I often feel conflicted with how I currently deal with situations of racism and homophobia when it comes up in my relationships. On one hand it can be productive to sit down and have a carefully thought out conversation about a more holistic perspective of being Aboriginal and queer. I get a sense of accomplishment when someone walks away with a changed mindset. But on the other hand I feel tired and drained because it’s never just one conversation. I am having the same conversation with friends and dates and even with strangers. It’s also a conversation that is deeply personal to me but usually not so much for the other person. This eventually takes a toll on my emotional and mental wellbeing. I think the hardest part is accepting that in those situations I just become a vessel of information for the other person. It’s like I’m not even seen as an emotional human anymore and any question can be asked even if it is rude and intrusive. I’ve had all sorts of insensitive questions asked to me about Aboriginal people. One of the worst was: “tell me about your trauma”.

This question left me wordless and I didn’t really have any way of replying to it. On reflection it makes me angry and frustrated that this person who I had only known for a short time felt like they were entitled to know something so personal. Since when is it okay to ask someone point blank what their trauma is? But because I’m Aboriginal and it is “expected” that I went through some kind of trauma it becomes okay to ask. It truly shows the lack of respect some people have towards Aboriginal people and the stereotypes that still carry through today. This was the moment I realised how damaging playing the role of the educator can be on myself. Bit by bit people stop treating you as a person and start treating you like a database on all things Aboriginal. Once people start perceiving you more as a database then the questions become less considerate on how they might affect the person who has to answer it. It was at this realization that I wanted to stop being so perfect in the eyes of others. I wanted to stop walking through life on a razor blade.

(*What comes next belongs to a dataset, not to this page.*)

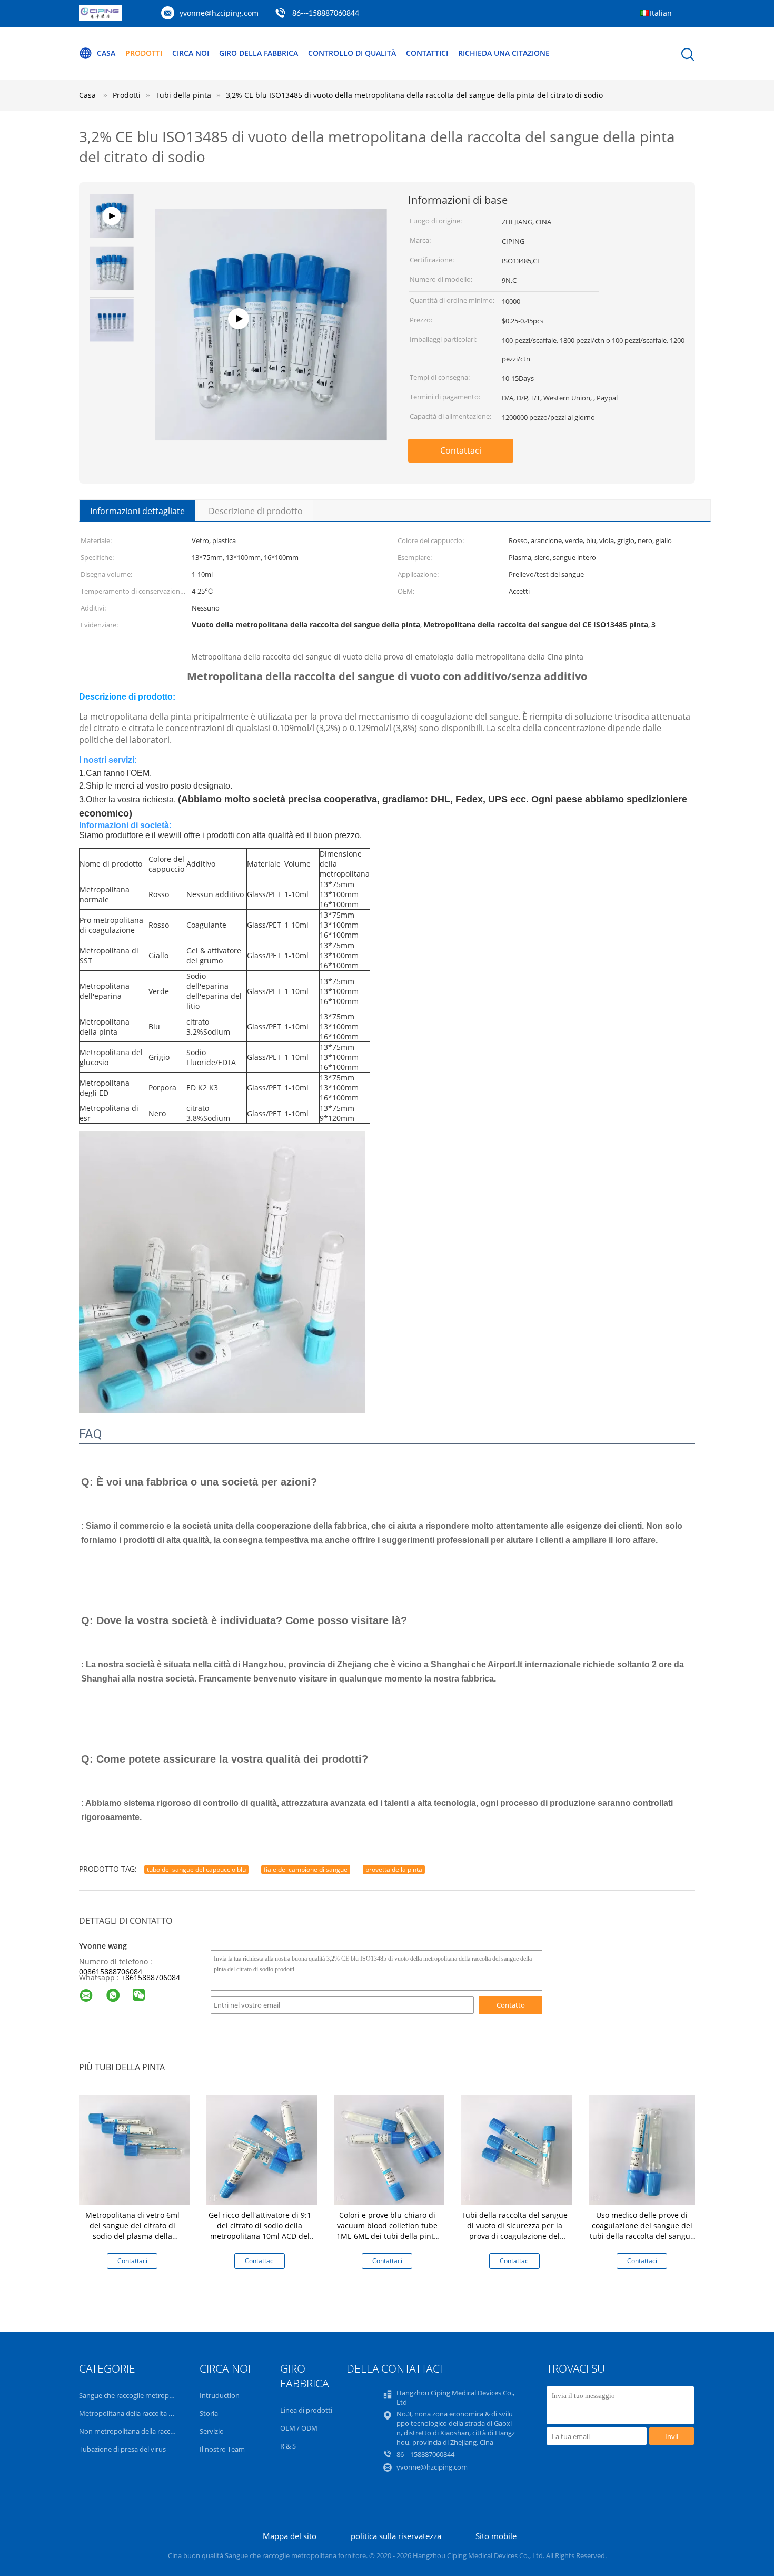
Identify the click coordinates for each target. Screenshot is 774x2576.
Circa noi (190, 53)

I decided that it wasn’t my job to educate everyone about Aboriginal or LGBTQI+ issues all the time. It was okay for me to point people in the direction of finding more information or to simply tell them to research it themselves. This decision took a massive weight off me, a weight I never really recognized until it came off. I could finally live my life without having to deal with the overwhelming pressure of having to explain everything perfectly. I started to really value myself as a person and accept that I need breaks and time to myself. I don’t have to spend every waking moment having to think of the counter argument to every racist or homophobic remark I hear or see on the news. This really improved my relationships with other people because I’m not as tired, and able to steer the conversation onto topics that aren’t as emotionally draining for me. It also helped me identify boundaries in my relationship, especially when it comes to being used as an “all knowing encyclopedia”. I finally saw my worth for more than what I could offer other people. I deserve to be able to tap out of sensitive topics for my own wellbeing. I deserve to be able to say “enough” and so do you.